Charlie Yi Wang¹, Yuchi Liu¹, Yuning Gu¹, Sherry Huang¹, Mark Alan Griswold^1,2, Nicole Seiberlich^1,2, and Xin Yu^1,2

¹Biomedical Engineering, Case Western Reserve University, Cleveland, OH, United States, ²Radiology, Case Western Reserve University, Cleveland, OH, United States

Synopsis

Magnetic Resonance Fingerprinting (MRF) allows the quantification of multiple tissue parameters with high efficiency. Previously, we developed an MRF based ³¹P spectroscopic method for fast and robust measurement of ATP synthesis via creatine kinase (CK). In the current study, we explored the potential of combining the CK-MRF method with fast imaging for metabolic mapping of the CK reaction rate in small laboratory animals. CK-MRF imaging was performed in the hindlimb of four rats. CK rates of different muscle compartments were compared.

Background/Purpose

Creatine kinase (CK) plays an important role in tissue metabolism by maintaining a stable ATP concentration, particularly in the brain and muscles. ³¹P MRS methods provide the opportunity for noninvasive assessment of the CK reaction rate (k_f^CK) in vivo. However, imaging of k_f^CK remains challenging due to the inherently low sensitivity of ³¹P MRS methods. Previously, we developed a Magnetic Resonance Fingerprinting (MRF) based method, the CK-MRF method, for fast and accurate quantification of k_f^CK. In this study, we explored the potential of high resolution in vivo mapping of CK metabolism in small laboratory animals using the CK-MRF method.

Methods

The CK-MRF imaging sequence is shown in Figure 1. The details of the CK-MRF sequence have been described previously¹. Briefly, the sequence comprised of the alternating acquisition of phosphocreatine (PCr) and γATP with varied flip angle. The acquisition blocks were interlaced with γATP saturation for enhanced encoding of magnetization transfer via CK. 2D spatial encoding was achieved by implementing a balanced single-shot spiral readout.

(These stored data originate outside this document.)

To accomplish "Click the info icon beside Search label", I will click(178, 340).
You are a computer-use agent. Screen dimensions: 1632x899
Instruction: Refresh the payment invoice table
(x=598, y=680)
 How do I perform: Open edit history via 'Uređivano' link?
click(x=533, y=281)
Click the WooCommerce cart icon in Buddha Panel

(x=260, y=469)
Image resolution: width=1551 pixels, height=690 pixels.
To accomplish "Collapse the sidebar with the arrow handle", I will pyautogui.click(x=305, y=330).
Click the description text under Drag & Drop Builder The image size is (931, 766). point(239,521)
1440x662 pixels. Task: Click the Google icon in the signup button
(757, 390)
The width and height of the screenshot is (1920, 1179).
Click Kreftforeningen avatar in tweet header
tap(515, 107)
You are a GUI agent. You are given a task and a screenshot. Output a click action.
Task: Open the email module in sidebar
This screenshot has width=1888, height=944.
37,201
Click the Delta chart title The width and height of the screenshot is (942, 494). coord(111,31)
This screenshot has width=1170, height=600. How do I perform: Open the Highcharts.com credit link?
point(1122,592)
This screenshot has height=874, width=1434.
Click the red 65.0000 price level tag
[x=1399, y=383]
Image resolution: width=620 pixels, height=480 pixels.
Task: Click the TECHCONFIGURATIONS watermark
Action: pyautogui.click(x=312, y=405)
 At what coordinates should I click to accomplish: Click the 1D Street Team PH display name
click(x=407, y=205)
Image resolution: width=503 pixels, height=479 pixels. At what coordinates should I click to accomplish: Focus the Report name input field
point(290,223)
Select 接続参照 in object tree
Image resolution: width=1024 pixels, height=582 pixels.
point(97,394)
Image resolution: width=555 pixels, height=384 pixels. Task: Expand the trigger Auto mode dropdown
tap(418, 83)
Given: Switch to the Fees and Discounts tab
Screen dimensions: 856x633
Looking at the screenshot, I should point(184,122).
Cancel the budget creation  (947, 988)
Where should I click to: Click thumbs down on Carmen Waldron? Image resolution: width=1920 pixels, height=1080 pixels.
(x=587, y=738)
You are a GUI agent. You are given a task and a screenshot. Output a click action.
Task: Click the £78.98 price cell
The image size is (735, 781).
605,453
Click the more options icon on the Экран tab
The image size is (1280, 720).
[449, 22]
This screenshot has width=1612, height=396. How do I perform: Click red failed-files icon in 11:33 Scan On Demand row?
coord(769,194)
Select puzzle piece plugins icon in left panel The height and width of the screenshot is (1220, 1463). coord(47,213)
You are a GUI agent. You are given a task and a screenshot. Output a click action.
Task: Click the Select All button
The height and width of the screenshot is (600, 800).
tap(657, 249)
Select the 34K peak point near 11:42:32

Imaging parameters were: FOV, 40x40 mm²; slice thickness, 10 mm; matrix size, 16x16; resolution, 2.5x2.5 mm². Total acquisition time for one signal average was 20 s. A dictionary was constructed by solving the modified Bloch-McConnell equation. This dictionary included four matching parameters: k_f^CK, T₁ of PCr (T₁^PCr), PCr-to-ATP ratio (M_R^PCr), and chemical shift of PCr (ω^PCr). Dictionary resolution for k_f^CK, T₁^PCr, M_R^PCr, and ω^PCr was 0.005 s^-1, 0.1 s, 0.05, and 3 Hz respectively. A total of 549,780 dictionary entries were simulated. The inner product metric was used to select the best dictionary match². Animal studies were performed on the hindlimb of Sprague-Dawley rats (n=4) at 9.4T using a custom-built ³¹P saddle coil. Proton reference images were acquired and used to select ROIs corresponding to the anterior, deep, and posterior muscle compartments of the leg. CK-MRF acquisition comprised of a total of 480 signal averages (160 min acquisition). CK reaction rates between muscle compartments were compared.

Results

Figure 2 shows a representative fingerprint from a pixel with its corresponding dictionary match. Interpolated CK-MRF maps from one animal superimposed on proton reference image are shown in Figure 3. Results of ROI analysis are summarized in Table 1. Significant differences were found in CK rate constants between the anterior vs the deep, as well as the posterior vs the deep muscle compartments (p<0.05). PCr-to-ATP ratio also differed between the deep and the posterior muscle compartments (p< 0.05). These results correlate with the percent predominance of glycolytic vs oxidative muscle type described in literature³.

Discussion/Conclusion

Localized CK-MRF shows promising potential to perform localized CK metabolism mapping. Due to the small size of the rat anatomy, high spatial resolution (62.5 μL voxel volume) was necessary in the current study. This resulted in the relatively long acquisition time (160 min) used. The current method was able to detect differences in CK metabolism between different muscle compartments. While these differences may have a physiological basis, further evaluation is required.

Acknowledgements

This work made use of the High Performance Computing Resource in the Core Facility for Advanced Research Computing at Case Western Reserve University. The authors would like to acknowledge funding from NIH TL1-TR000441, T32-EB007509, F30-HL124894, R01-EB023704, R21-HL126215.

References

1. Wang, CY. et al., NMR Biomed. 2017;(July):e3786.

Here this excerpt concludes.